_What is required_
From the listing below, retype exactly the line holding "Tap the price", the line holding "This screenshot has width=1232, height=952.", and the lines between them; skip everything else.

### Source material ###

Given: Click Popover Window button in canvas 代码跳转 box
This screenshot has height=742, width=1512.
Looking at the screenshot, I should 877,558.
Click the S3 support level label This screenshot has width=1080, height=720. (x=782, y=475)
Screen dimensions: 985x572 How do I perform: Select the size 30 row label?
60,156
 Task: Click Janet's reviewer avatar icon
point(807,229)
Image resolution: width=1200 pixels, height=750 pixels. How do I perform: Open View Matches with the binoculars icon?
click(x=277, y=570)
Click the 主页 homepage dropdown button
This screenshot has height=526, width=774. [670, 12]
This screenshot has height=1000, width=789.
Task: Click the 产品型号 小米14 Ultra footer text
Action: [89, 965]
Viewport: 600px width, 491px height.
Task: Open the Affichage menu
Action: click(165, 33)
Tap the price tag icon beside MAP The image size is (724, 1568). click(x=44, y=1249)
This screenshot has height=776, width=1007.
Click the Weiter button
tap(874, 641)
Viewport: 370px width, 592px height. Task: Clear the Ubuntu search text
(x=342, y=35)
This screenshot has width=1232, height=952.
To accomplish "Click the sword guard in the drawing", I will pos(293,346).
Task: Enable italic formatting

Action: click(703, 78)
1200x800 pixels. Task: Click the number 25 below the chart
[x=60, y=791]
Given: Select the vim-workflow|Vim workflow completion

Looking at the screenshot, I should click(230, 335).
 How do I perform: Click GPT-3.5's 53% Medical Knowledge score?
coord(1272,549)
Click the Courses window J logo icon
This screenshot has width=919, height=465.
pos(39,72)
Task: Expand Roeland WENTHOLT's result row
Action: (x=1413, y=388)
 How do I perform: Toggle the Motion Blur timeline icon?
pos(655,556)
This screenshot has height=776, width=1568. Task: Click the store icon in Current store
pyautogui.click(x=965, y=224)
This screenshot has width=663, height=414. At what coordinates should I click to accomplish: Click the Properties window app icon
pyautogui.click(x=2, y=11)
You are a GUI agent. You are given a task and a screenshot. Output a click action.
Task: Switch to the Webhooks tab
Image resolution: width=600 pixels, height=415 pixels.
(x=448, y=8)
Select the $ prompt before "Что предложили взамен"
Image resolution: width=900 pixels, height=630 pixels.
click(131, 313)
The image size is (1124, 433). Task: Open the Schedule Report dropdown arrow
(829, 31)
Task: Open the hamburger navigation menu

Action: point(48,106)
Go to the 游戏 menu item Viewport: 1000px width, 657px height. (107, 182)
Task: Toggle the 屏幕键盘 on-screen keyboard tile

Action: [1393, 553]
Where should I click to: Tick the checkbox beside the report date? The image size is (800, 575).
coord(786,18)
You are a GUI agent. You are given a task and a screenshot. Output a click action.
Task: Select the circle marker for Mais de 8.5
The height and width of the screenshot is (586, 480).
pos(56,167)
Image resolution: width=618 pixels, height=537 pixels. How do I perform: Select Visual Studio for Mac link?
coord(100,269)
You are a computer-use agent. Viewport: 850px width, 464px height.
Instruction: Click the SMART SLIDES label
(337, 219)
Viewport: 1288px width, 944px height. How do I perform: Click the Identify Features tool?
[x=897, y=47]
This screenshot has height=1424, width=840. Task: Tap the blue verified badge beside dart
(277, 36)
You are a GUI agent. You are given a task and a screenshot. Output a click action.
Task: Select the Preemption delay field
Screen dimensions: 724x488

###

_Task result_
Tap the price tag icon beside MAP The image size is (724, 1568). click(x=44, y=1249)
This screenshot has height=776, width=1007.
Click the Weiter button
tap(874, 641)
Viewport: 370px width, 592px height. Task: Clear the Ubuntu search text
(x=342, y=35)
This screenshot has width=1232, height=952.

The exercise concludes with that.